Lecture 8

Review

   TS instruction
   spin lock solution using TS
   properties

   today:  making TS efficient; making spin locks fair


Multiprocessors and Caches (see Sec. 1.2.2)

   block diagram of a small SMP (Figure 1.2)

   cache:  a small fast memory
           contains a subset of primary memory
           exploits the principle of locality

   read a word:  look in cache
                 if not there, read from memory into cache and CPU

   write a word:  put in cache and/or put in memory

   read/write hits takes 1 clock; misses take lots more, e.g., 50 clocks

   cache coherence problem
      when write, need to invalidate old copies
      when read, need to get current copy
      this takes time (e.g., 50 clocks)

   other issues (just mention now; we'll learn more later)
      multiword cache lines
      problem of false sharing

   summary:  spin locks are useful on SMPs, but there are
      "hidden" performance costs with reading and writing shared variables


Performance of Test and Set (Section 3.2.2)
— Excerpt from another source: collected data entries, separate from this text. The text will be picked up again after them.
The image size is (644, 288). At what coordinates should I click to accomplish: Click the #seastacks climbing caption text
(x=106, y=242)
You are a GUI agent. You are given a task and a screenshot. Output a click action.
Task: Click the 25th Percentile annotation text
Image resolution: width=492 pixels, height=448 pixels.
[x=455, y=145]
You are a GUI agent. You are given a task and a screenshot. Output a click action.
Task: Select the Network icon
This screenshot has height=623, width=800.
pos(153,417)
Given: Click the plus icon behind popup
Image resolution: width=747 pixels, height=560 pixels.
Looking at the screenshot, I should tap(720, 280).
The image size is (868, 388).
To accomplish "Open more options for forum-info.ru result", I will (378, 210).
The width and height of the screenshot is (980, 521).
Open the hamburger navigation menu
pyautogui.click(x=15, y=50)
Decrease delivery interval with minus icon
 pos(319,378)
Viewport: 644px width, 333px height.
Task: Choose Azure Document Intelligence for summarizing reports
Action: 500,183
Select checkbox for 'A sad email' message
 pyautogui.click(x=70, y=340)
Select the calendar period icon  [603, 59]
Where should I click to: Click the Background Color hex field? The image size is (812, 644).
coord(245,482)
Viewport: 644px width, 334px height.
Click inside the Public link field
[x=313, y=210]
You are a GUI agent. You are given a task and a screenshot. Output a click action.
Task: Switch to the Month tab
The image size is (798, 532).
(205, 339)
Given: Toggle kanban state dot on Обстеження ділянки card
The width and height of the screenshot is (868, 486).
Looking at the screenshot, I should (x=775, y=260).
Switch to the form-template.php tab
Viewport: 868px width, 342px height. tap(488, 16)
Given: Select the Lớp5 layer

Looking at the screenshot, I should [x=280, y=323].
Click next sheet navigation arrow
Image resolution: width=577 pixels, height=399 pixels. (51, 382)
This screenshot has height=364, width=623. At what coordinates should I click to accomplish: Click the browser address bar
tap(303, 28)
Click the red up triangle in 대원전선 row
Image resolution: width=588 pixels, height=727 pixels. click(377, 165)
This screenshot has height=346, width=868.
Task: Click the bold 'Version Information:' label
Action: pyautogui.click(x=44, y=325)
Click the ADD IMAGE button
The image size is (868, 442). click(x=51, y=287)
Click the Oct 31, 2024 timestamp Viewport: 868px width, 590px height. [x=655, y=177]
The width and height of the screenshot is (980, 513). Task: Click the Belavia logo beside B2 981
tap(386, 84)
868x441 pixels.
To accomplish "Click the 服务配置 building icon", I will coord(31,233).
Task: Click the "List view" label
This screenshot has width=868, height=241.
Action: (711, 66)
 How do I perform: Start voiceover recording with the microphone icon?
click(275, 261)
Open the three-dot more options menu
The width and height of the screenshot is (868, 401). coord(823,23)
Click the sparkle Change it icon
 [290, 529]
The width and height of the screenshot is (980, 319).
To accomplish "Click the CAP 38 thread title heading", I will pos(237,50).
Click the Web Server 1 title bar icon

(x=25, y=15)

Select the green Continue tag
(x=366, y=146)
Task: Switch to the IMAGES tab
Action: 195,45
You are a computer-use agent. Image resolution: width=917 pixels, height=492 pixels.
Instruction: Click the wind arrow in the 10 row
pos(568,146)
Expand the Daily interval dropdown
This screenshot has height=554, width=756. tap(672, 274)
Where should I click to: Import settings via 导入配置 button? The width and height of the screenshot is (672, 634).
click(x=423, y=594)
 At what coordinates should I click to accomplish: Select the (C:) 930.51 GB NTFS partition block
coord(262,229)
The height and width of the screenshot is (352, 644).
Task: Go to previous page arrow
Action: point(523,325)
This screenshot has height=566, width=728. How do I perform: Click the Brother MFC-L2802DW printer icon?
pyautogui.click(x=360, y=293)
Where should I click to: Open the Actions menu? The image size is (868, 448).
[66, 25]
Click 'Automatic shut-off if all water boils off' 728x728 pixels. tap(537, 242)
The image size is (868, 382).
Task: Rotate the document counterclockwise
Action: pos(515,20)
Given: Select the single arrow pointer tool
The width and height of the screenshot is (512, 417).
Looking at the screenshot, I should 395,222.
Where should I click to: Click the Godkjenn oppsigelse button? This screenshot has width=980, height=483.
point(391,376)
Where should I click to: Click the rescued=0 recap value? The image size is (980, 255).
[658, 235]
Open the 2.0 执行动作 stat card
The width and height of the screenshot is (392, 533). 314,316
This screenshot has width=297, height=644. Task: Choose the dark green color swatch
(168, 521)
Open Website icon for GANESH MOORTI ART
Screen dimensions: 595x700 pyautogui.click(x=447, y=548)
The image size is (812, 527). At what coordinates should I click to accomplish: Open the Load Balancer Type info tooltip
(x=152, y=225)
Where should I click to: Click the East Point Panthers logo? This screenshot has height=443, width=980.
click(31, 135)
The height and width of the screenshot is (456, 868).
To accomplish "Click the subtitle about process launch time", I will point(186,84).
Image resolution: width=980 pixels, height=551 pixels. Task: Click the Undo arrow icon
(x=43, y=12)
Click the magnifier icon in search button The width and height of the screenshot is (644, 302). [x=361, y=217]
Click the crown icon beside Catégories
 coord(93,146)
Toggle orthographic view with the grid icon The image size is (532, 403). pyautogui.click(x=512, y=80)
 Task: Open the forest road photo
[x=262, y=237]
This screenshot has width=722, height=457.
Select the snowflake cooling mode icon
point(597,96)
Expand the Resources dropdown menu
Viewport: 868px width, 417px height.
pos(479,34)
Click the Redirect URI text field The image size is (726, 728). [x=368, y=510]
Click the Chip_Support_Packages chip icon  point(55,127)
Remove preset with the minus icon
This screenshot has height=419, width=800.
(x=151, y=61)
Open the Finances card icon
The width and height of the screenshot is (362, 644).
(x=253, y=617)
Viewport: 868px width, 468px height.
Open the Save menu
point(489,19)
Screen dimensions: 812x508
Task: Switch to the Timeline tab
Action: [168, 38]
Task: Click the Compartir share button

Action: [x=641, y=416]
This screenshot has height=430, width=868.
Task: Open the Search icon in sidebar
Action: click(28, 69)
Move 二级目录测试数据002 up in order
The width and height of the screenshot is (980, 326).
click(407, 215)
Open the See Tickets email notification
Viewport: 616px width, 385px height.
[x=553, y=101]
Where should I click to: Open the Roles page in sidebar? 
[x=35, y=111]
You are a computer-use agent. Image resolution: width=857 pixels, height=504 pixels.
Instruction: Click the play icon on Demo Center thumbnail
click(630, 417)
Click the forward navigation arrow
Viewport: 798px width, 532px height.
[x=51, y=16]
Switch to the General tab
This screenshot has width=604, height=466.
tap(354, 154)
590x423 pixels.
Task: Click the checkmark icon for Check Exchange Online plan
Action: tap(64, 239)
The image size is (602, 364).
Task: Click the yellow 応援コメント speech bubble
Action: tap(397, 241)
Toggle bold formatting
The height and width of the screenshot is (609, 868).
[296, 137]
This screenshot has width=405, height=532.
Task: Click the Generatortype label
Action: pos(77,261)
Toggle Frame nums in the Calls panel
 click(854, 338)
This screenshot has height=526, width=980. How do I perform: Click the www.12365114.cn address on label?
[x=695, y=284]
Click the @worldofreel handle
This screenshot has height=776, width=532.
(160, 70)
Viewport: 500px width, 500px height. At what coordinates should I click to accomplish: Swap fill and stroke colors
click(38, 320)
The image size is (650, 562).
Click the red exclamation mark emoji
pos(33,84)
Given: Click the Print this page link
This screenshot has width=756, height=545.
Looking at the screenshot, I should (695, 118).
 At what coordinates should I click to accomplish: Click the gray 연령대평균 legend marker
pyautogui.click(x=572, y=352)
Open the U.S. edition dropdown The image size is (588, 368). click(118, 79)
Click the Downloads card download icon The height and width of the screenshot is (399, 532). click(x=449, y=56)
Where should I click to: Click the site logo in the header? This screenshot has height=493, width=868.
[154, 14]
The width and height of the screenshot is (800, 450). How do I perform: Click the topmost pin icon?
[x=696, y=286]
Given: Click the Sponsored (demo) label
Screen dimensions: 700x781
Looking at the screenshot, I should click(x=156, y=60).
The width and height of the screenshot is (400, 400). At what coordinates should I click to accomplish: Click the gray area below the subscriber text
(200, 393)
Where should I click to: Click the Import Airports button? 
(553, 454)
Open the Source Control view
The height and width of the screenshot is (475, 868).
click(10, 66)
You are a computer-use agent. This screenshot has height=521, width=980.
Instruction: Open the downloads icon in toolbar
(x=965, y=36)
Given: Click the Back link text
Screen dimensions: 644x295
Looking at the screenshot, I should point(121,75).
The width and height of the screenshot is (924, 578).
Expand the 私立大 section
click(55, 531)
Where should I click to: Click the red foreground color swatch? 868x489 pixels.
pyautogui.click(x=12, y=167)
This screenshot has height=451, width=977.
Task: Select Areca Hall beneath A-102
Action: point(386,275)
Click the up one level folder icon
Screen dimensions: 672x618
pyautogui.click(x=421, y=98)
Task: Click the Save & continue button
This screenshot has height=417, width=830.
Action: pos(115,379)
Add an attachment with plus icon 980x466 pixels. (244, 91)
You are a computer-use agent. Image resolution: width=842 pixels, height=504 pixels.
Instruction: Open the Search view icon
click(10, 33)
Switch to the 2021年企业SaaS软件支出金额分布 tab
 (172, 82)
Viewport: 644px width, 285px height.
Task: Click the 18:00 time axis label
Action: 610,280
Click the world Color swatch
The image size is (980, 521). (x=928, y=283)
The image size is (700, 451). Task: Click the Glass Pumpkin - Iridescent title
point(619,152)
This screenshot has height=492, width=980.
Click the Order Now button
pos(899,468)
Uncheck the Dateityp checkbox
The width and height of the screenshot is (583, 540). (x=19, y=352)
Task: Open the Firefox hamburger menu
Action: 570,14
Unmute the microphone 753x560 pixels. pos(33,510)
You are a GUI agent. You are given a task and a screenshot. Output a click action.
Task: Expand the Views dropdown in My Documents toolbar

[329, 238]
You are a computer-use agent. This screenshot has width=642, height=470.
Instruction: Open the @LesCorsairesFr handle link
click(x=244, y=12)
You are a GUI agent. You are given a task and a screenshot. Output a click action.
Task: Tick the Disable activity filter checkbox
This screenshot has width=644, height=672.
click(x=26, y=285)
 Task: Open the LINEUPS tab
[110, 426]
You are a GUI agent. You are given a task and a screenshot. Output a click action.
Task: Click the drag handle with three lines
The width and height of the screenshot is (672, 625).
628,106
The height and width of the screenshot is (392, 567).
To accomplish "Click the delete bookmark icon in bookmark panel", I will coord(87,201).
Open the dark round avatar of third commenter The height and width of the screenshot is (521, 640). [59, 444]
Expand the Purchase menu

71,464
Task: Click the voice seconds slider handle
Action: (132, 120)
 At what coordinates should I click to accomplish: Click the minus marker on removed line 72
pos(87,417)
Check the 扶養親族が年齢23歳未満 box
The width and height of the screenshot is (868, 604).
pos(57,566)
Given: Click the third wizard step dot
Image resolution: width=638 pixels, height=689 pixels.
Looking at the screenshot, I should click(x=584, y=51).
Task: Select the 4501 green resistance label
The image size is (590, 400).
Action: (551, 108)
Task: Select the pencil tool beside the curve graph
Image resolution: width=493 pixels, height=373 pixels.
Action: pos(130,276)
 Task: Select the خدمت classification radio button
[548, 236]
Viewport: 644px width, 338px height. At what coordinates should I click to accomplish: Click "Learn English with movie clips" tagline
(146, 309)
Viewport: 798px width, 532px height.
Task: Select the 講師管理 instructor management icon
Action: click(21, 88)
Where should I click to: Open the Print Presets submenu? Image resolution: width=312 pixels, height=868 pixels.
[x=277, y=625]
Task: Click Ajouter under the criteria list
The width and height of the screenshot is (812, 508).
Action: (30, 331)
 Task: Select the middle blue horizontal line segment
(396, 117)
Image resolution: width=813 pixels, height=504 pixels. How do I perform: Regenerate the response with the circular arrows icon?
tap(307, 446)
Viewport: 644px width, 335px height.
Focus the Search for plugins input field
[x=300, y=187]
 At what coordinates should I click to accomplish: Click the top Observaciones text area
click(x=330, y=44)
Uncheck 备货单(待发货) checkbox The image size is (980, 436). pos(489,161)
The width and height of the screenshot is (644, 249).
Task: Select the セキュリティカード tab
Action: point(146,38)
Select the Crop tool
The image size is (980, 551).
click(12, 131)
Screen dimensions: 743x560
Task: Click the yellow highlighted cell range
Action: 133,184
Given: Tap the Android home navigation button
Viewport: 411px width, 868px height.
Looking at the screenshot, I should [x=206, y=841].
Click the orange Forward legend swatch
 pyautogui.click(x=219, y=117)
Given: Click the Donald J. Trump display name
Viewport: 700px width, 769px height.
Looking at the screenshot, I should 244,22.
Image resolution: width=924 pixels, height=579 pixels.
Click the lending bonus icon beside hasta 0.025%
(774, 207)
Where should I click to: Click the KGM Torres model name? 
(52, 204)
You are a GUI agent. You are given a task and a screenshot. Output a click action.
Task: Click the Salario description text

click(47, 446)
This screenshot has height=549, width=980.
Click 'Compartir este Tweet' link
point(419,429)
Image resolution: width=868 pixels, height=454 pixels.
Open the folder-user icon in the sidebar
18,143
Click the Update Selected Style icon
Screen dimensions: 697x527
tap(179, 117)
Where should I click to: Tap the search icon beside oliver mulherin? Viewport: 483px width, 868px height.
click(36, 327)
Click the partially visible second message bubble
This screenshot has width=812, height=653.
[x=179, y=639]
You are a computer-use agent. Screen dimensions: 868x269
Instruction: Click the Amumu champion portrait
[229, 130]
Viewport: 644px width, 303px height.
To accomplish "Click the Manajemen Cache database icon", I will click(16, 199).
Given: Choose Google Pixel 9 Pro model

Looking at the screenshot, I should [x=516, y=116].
   TS reads AND writes a lock

   best case (no contention), i.e. lock is free, 1 process wants in)
      read lock (50 clocks)
      write lock (50 clocks)
      execute CS
      write lock (1 or 50 clocks)

      repeated usage by the same process get cheap reads

   worst case -- n processes all trying to get into their CS

      1 process does read and write and succeeds (100 clocks)
      other n-1 processes do read, write, fail, repeat

         hence, the bus is jammed AND the first process might get delayed
         when it wants to release the lock


Test and Test and Set (Section 3.2.2)

   CSenter:  while (lock) skip;     # test
             while (TS(lock)        # test and set
                while(lock) skip;   # test again

   CSexit:   lock = false;

   one extra clock in best case; no write (or bus use) while spinning


Implementing Await Statements (Section 3.2.3)

   we can use a spin lock solution to implement any kind of await
   statement and hence any kind of atomic action

   << S; >>    CSenter; S; CSexit;

   << await(B) S; >>  CSenter;
                      while (!B) { CSexit; Delay; CSenter; }
                      S;
                      CSexit;

   for Delay, use recheck idea from earlier --- i.e., spin until B is true


Fair Solutions to the CS Problem (Section 3.3)

   [I give short treatment to this; it is covered in our undergrad OS class]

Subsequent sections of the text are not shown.